Io non rischio a La Sapienza: un workshop per presentare gli obiettivi dell'edizione 2022 e le sfide future
Il professor Angelo Masi ha illustrato l’impegno di ReLUIS e di tutti i partner che partecipano alla campagna

Formare sempre più volontari, diffondere la cultura dell’autoprotezione e informare i cittadini sulle buone pratiche di protezione civile. Questi i temi al centro dell’intervento di Angelo Masi durante il workshop di presentazione delle attività DPC-ReLUIS 2022-2024 alla Facoltà di Architettura dell’Università La Sapienza di Roma: un evento che, tra il 5 e 6 luglio, ha visto la partecipazione di numerosi relatori tra cui Fabrizio Curcio, Capo Dipartimento della Protezione Civile, Edoardo Cosenza, Presidente del Consorzio ReLUIS e Titti Postiglione, Vice Capo Dipartimento della Protezione Civile.
Il professor Masi ha indicato gli obiettivi dell’edizione 2022 di Io non rischio e i passi da compiere per arrivare alla “versione 2.0”: una campagna di comunicazione permanente che dovrà diventare sempre più multirischio e digitale, senza rinunciare all’incontro periodico tra volontari e cittadini nelle piazze di tutta Italia.
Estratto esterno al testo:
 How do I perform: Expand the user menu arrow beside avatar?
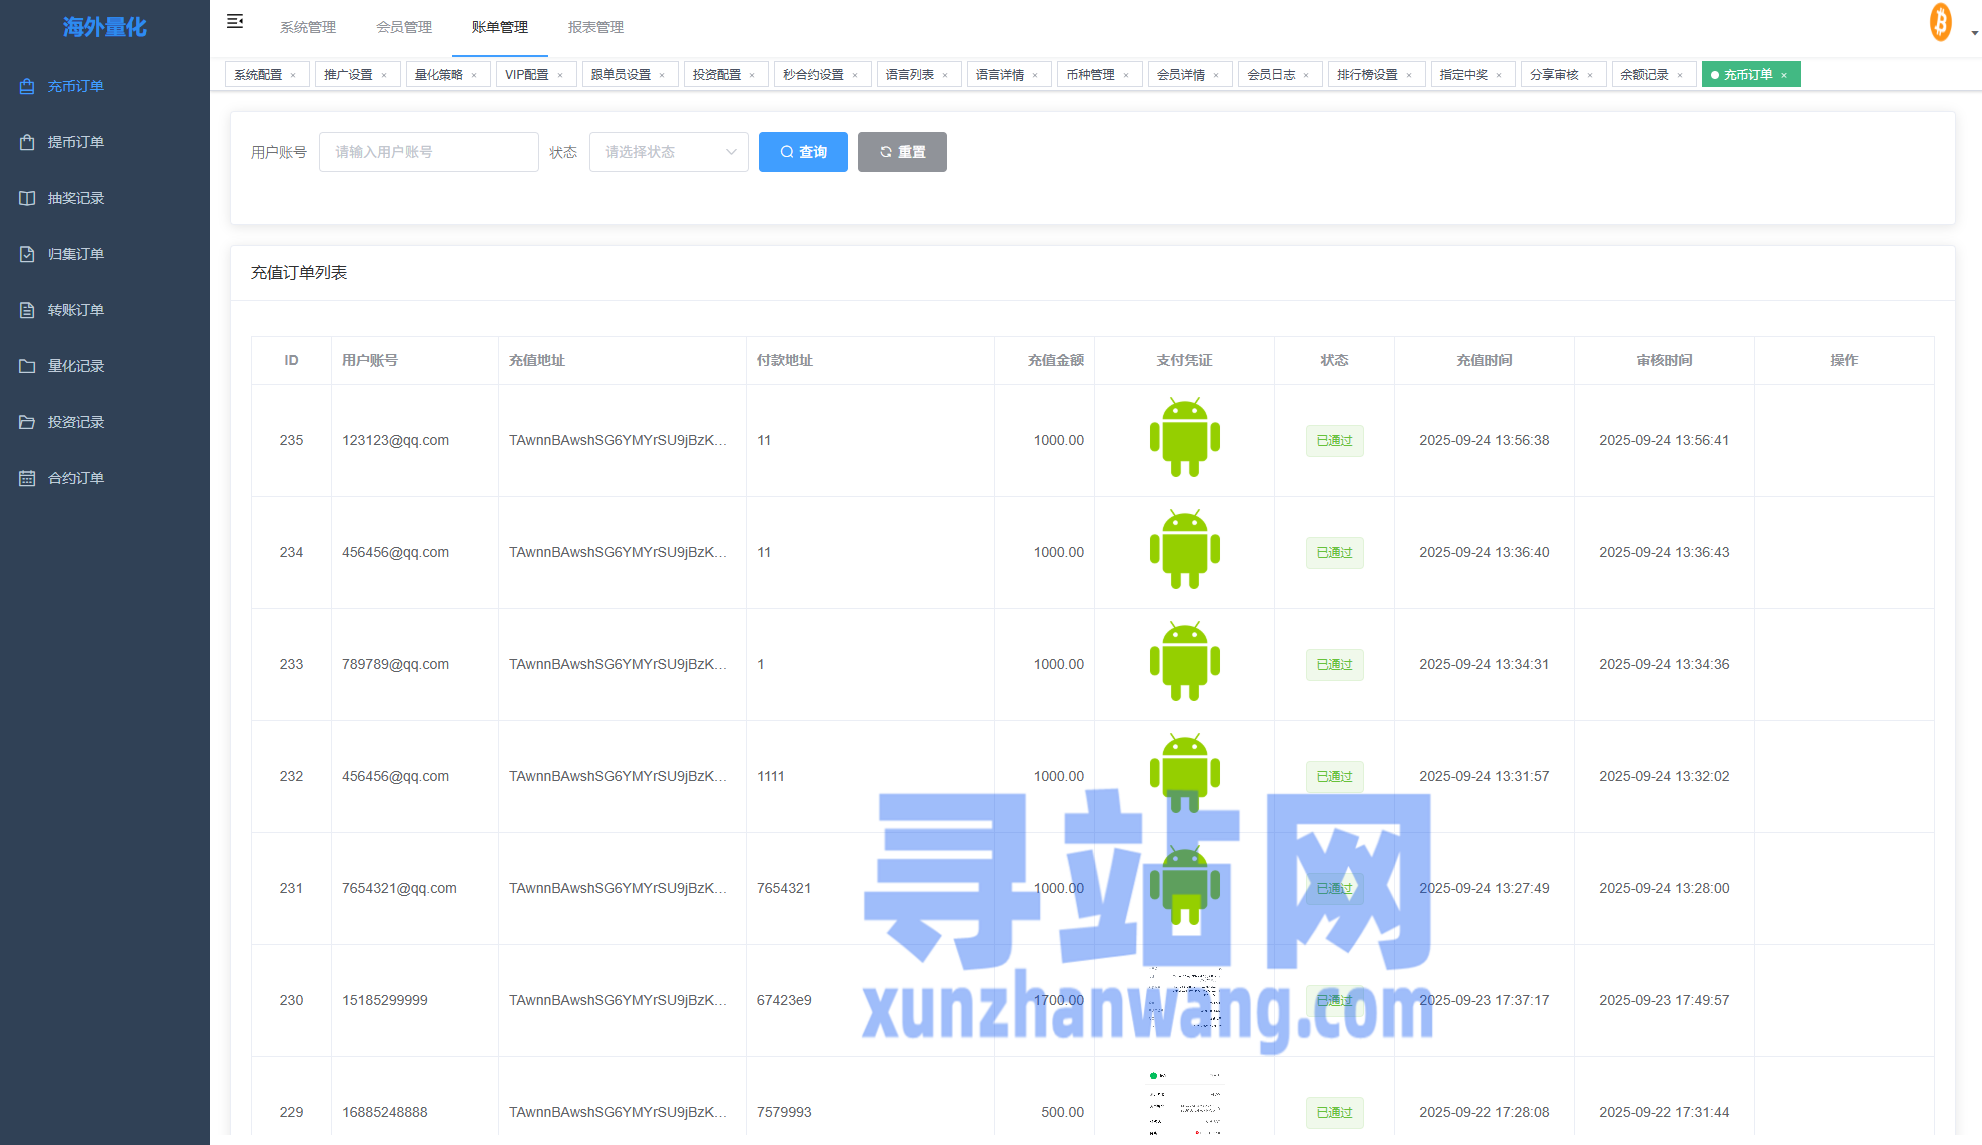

La sfida che attende organizzazioni di protezione civile, Regioni e partner della campagna è quella di far crescere il numero delle realtà coinvolte nel progetto e ampliare i luoghi in cui diffondere il messaggio di Io non rischio: scuole, aziende e tutti i principali luoghi di aggregazione.
Per realizzare tutto ciò, occorre innanzitutto un cambio di prospettiva: non restare in attesa che i cittadini si avvicino alla campagna ma portare Io non rischio là dove i cittadini vivono e interagiscono tutti i giorni. Una sfida che, tutti insieme, possiamo vincere.